Text to read.
=====

Compare migration tools to choose the right path for your environment.


Primary Tool Comparison

Aspect Veeam B&R HYCU Commvault Carbonite Migrate
Deployment model Dedicated Windows Server + SQL Express Single Linux VM on Nutanix cluster Commvault control plane plus media or worker components Carbonite management server + agent on source and target VMs
Source coverage AHV + ESXi AHV + ESXi AHV + ESXi as a planning assumption; validate against your release and licensed modules Hypervisor-agnostic at OS level (AHV, ESXi, Hyper-V, physical)
AHV integration Prism API + temporary AHV proxy Native AHV snapshot API Nutanix and VMware integration depends on the selected Commvault workflow No AHV API dependency
Agent requirement Agentless (NGT optional for re-IP) Agentless Often agentless for VM protection, but guest agents may be used for some workloads Agent-based on both source and target
Migration workflow Live replication to Hyper-V staging Backup then restore to Hyper-V staging Protect or copy, then restore to Hyper-V staging Continuous OS-level replication into pre-provisioned target VM
Cutover/downtime profile Low downtime (final sync + failover) Moderate downtime (restore/final sync window) Moderate downtime (restore/final sync window) Low downtime (final delta sync + cutover)

=====

Data pulled from a collection

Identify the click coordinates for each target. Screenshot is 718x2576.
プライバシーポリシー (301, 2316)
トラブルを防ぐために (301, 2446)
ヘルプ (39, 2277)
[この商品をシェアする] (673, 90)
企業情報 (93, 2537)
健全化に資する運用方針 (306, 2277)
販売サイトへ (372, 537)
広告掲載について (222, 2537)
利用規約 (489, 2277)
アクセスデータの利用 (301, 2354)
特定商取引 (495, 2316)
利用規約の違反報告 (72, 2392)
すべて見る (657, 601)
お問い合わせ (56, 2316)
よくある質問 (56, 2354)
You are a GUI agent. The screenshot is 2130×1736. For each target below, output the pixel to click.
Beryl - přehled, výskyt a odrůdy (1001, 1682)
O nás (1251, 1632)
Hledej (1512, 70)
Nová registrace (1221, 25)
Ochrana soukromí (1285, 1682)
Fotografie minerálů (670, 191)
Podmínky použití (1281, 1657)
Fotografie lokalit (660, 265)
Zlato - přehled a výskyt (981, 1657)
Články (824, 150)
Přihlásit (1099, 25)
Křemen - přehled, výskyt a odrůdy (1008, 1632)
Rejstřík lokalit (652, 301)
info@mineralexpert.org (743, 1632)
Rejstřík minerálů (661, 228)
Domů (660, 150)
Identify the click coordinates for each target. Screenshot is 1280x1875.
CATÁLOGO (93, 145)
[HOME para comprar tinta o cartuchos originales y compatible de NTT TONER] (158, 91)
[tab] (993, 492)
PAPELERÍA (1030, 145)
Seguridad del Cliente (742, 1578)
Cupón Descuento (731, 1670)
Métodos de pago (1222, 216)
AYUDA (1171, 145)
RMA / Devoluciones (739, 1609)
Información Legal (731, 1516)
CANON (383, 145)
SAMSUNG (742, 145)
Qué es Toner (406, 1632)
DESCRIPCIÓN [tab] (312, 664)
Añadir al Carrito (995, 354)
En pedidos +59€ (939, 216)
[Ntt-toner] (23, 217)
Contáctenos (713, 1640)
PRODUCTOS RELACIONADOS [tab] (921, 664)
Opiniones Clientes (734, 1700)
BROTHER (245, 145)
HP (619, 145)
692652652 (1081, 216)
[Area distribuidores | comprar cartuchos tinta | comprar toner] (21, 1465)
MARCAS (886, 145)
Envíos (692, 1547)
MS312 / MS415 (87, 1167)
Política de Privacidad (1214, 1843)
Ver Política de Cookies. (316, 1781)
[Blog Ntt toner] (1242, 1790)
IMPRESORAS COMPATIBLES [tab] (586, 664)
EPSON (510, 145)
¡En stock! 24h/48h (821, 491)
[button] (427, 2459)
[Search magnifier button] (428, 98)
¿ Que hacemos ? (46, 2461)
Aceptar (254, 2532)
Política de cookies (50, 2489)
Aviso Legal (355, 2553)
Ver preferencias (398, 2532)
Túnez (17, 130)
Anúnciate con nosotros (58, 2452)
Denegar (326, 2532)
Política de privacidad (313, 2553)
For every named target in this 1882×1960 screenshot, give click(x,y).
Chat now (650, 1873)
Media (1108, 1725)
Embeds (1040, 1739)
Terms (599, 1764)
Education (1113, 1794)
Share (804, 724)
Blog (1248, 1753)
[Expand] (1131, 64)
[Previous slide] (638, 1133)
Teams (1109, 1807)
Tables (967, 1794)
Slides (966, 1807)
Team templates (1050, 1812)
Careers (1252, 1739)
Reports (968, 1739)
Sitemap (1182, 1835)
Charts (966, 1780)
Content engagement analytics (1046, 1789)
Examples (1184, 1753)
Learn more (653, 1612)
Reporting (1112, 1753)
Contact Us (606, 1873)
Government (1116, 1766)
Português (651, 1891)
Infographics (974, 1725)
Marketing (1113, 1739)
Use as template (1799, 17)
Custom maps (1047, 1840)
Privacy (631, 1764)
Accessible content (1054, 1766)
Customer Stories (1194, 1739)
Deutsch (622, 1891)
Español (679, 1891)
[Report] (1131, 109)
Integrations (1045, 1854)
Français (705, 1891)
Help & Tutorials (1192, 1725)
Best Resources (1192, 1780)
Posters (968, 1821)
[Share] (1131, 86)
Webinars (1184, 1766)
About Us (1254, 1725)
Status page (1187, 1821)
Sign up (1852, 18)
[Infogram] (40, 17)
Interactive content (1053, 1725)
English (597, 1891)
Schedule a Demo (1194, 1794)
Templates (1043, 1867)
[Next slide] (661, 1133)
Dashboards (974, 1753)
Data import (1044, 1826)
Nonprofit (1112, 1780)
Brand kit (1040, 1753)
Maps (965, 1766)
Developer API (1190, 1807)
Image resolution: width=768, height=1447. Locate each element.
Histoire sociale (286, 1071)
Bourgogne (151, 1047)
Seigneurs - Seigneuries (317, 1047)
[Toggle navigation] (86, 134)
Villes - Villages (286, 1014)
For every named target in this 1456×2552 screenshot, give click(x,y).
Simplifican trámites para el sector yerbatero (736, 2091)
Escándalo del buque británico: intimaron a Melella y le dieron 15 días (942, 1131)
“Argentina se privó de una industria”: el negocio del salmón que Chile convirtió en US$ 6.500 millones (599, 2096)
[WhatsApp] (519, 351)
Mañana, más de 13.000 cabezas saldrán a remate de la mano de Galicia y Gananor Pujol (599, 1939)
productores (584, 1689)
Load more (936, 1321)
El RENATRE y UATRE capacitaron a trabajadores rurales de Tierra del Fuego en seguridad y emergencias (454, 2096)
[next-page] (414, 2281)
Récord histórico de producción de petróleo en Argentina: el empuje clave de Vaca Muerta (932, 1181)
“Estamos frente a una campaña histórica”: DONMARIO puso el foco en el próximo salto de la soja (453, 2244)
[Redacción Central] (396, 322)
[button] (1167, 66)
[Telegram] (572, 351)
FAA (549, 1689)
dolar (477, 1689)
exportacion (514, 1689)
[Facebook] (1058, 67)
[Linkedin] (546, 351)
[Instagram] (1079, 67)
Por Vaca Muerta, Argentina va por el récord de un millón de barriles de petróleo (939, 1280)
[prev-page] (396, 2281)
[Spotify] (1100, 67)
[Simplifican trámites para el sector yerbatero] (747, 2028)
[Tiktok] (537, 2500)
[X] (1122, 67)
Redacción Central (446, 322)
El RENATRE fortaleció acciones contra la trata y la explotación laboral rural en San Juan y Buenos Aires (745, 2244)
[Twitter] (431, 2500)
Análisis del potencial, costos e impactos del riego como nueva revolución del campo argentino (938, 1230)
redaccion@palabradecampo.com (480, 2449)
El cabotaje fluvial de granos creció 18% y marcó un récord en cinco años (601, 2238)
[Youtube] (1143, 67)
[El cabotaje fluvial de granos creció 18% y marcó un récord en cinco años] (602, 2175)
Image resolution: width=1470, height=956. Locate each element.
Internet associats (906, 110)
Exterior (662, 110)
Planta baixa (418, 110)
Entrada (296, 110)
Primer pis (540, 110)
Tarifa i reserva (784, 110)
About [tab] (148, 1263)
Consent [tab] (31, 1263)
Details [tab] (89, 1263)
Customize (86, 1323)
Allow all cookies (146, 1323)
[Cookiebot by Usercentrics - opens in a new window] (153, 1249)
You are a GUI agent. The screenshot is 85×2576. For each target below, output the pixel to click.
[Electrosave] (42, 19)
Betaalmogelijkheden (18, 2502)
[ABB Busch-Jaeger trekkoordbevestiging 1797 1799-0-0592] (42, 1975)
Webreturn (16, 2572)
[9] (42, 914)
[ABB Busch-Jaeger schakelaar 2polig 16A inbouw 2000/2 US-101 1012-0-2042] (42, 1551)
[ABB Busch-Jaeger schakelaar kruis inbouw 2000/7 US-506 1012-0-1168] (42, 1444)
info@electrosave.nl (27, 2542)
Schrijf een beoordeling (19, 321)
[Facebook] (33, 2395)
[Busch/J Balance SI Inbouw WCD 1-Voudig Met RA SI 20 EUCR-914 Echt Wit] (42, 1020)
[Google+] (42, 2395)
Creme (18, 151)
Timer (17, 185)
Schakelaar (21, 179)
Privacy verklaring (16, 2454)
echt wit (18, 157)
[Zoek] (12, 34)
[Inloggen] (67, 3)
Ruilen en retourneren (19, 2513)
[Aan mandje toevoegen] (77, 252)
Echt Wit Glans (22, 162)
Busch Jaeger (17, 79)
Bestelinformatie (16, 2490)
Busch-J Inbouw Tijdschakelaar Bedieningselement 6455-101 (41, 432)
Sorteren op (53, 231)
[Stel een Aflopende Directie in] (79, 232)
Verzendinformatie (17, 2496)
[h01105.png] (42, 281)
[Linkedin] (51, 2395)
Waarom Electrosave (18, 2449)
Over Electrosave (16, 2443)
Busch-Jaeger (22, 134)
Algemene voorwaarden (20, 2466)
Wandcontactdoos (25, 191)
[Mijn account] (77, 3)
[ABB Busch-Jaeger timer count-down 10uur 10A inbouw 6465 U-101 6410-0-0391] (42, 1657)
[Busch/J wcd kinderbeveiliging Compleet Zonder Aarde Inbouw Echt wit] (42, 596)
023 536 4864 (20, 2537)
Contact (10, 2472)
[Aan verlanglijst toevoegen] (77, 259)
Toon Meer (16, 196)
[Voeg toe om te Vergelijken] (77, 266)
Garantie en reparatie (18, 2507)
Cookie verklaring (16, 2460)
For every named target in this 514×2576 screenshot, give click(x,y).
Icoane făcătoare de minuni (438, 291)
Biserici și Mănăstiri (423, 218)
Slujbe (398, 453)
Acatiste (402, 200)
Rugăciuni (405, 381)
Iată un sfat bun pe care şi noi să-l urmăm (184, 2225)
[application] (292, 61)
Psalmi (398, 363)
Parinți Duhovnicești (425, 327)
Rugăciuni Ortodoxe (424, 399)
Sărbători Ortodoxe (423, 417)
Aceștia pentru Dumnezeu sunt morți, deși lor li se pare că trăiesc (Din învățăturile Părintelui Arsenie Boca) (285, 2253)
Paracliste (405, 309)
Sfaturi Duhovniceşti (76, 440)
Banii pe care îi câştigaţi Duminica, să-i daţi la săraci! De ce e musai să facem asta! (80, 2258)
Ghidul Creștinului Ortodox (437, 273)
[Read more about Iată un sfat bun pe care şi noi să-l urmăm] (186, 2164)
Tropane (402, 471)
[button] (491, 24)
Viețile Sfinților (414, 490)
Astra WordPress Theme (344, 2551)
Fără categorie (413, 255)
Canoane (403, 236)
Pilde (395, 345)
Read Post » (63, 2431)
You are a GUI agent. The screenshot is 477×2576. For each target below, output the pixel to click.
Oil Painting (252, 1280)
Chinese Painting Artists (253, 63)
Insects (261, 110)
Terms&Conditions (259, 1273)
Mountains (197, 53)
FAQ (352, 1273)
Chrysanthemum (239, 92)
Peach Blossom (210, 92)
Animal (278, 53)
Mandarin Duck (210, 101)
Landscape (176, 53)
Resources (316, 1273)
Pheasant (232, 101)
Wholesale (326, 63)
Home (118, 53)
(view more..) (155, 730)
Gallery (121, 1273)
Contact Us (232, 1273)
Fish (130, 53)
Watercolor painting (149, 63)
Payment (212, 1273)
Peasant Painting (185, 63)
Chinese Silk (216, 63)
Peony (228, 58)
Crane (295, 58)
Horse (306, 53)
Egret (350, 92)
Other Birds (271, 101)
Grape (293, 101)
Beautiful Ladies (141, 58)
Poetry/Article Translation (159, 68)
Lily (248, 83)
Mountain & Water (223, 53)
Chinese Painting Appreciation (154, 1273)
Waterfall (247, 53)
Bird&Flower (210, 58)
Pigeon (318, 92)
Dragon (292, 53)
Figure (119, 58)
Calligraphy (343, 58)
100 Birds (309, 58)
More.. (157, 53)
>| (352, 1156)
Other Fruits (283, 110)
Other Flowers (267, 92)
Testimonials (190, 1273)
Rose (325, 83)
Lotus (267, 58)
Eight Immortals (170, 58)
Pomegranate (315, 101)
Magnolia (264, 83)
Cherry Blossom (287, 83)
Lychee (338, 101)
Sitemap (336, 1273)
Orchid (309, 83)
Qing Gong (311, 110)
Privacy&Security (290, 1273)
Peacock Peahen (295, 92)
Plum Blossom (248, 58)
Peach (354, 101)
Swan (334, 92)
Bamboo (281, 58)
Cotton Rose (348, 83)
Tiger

=====

Job A.
According to the migration tool comparison, what is HYCU's deployment model?
Job B.
Copy the part of the entries that opens with the line containing "Español (679, 1891)" and closes with the line containing "Villes - Villages (286, 1014)", including both of those lines.
These entries are unrelated to the migration tool comparison.

Exercise answer A.
A single Linux VM on a Nutanix cluster.

Exercise answer B.
Español (679, 1891)
[Report] (1131, 109)
Integrations (1045, 1854)
Français (705, 1891)
Help & Tutorials (1192, 1725)
Best Resources (1192, 1780)
Posters (968, 1821)
[Share] (1131, 86)
Webinars (1184, 1766)
About Us (1254, 1725)
Status page (1187, 1821)
Sign up (1852, 18)
[Infogram] (40, 17)
Interactive content (1053, 1725)
English (597, 1891)
Schedule a Demo (1194, 1794)
Templates (1043, 1867)
[Next slide] (661, 1133)
Dashboards (974, 1753)
Data import (1044, 1826)
Nonprofit (1112, 1780)
Brand kit (1040, 1753)
Maps (965, 1766)
Developer API (1190, 1807)
Image resolution: width=768, height=1447. Locate each element.
Histoire sociale (286, 1071)
Bourgogne (151, 1047)
Seigneurs - Seigneuries (317, 1047)
[Toggle navigation] (86, 134)
Villes - Villages (286, 1014)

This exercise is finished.